▶ [Excerpt]:
-=-=-=-=-
This retrospective study with a group of unselected glaucoma patients reveals that patients with vascular dysregulation have on average lower systolic and diastolic BP. Vascular dysregulation was diagnosed in this study with the help of nailfold capillaroscopy combined with a local cold provocation. Dysregulation was assumed if the blood in capillaries stopped for more than 12 s during or after cooling. In addition, the regression analysis revealed a significant inverse relationship between the duration of blood flow cessation and BP. This relationship remained statistically significant after adjustment for age, gender, use of antihypertensive therapy, and excluding patients taking calcium channel blockers. Patients with calcium channel blockers were excluded, because calcium channel blockers have a major impact on the outcome of capillaroscopy [16].

Primary vascular dysregulation and low BP [5, 13] are two core elements of Flammer syndrome [4, 17], which has been described as linked to NTG [6]. The results of this study support the assumption that the prevalences of these two signs are interrelated.

Lower blood flow velocity in the nailfold capillaries of glaucoma patients was already described decades ago [9, 18, 19]. This has recently been confirmed by a multicenter study [10]. Lower blood flow velocity in glaucoma patients, particularly in patients progressing despite a normal IOP, has also been observed in other vascular beds, such as the retroocular vessels [20]. To diagnose vascular dysregulation however, blood flow regulation must be challenged. This has often been done by a cold provocation [9, 11]. Longer blood flow cessation after cooling in glaucoma patients, particularly in patients with NTG, has been observed for a long time [9].

The relationship between BP and GON has also been studied [2, 21,22,23,24,25]. Although arterial hypertension, like other classical vascular risk factors (such as dyslipidemia and diabetes mellitus), is associated with elevated IOP [21, 22], it is rather low BP that represents a direct risk for GON. Low BP and low perfusion pressure are well-studied risk factors for the occurrence and progression of GON [2, 23,24,25,26,27,28]. Increased blood flow fluctuation, for example due to over-dipping at night, is particularly relevant to GON [23, 28] as this leads to instable oxygen supply increasing oxidative stress [29]. In this study, however, we measured BP only once, before the capillaroscopy with a cold provocation was done.
-=-=-=-=-
▶ [Record excerpts]:
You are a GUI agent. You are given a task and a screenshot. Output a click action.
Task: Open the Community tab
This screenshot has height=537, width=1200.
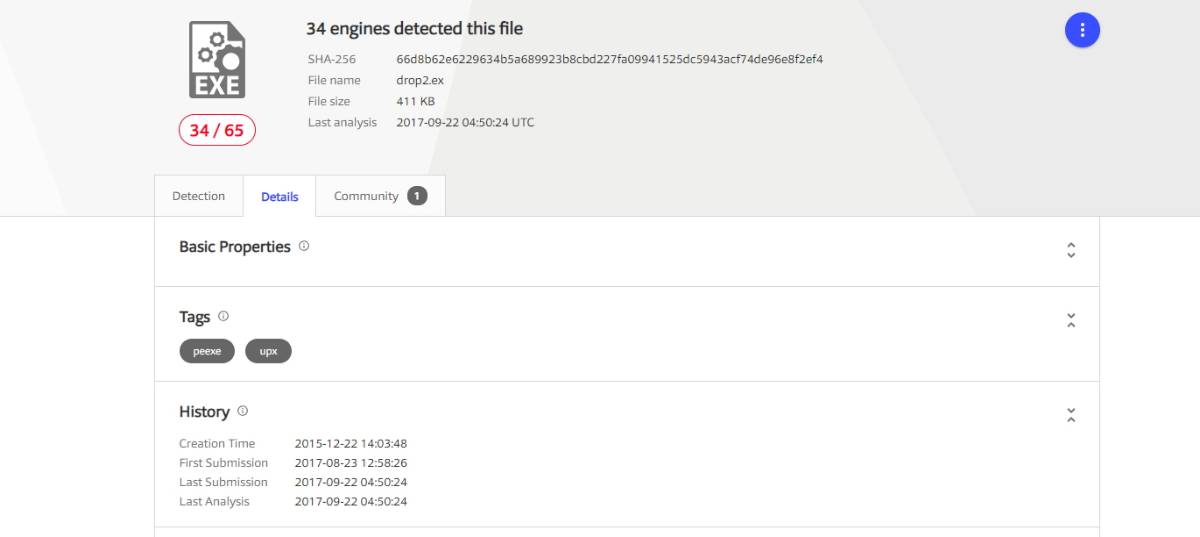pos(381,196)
-=-=-=-=-
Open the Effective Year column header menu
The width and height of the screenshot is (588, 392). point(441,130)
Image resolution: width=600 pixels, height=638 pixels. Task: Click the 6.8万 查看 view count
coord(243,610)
-=-=-=-=-
▶ [Using the information]:
a - Which classical vascular risk factors does the glaucoma discussion name?
b - Retype the part of the glaucoma discussion that opens with the words containing "Primary vascular dysregulation" and closes with "signs are interrelated.".
c - Write what comes next in the glaucoma study discussion, picking up after its final sentence.
These rows have no connection to the glaucoma discussion.

▶ [Answers to this exercise]:
a - Arterial hypertension, dyslipidemia, diabetes mellitus

b -
Primary vascular dysregulation and low BP [5, 13] are two core elements of Flammer syndrome [4, 17], which has been described as linked to NTG [6]. The results of this study support the assumption that the prevalences of these two signs are interrelated.

c -
Although primary vascular dysregulation and low BP are risk factors that contribute independently to GON [7], the prevalence of these factors is interrelated, an observation confirmed in this study. Patients with Flammer syndrome not only have lower BP on average [30] but also higher retinal venous pressure [31], further reducing perfusion pressure. Unfortunately, patients included in this study had no measurements of retinal venous pressure. Subjects with Flammer syndrome also more often have optic nerve compartment syndrome [32], and they respond well to low doses of calcium channel blockers [32, 33]. Future prospective studies should take all these relevant parameters into account in order to see the relationships among them and GON.

In glaucoma, especially in NTG patients with Flammer syndrome as well as in glaucoma patients progressing despite a normalized IOP, measuring of BP and quantification of regulation of blood flow are important diagnostics. Both factors are in themselves and even more in their combination risk indicators for the development of future glaucoma losses. This makes them important therapeutic targets and enables individual, personalized treatment.

Conclusion

In glaucoma patients, vascular dysregulation (as defined by nailfold capillaroscopy response to cold provocation) and low BP are statistically related. This is in line with the observation that subjects with Flammer syndrome have both primary vascular dysregulation and low BP and that Flammer syndrome is a risk factor for GON, at least in NTG patients. Examining vascular aspects in glaucoma patients, such as BP and quantification of regulation of blood flow, may lead to a more efficient treatment tailored to the patient and prevent progression of glaucoma damage, especially in NTG patients. Targeted predictive vascular diagnostics may lead to better recognition of patients with increased risk. This may ultimately lead to a more personalized treatment.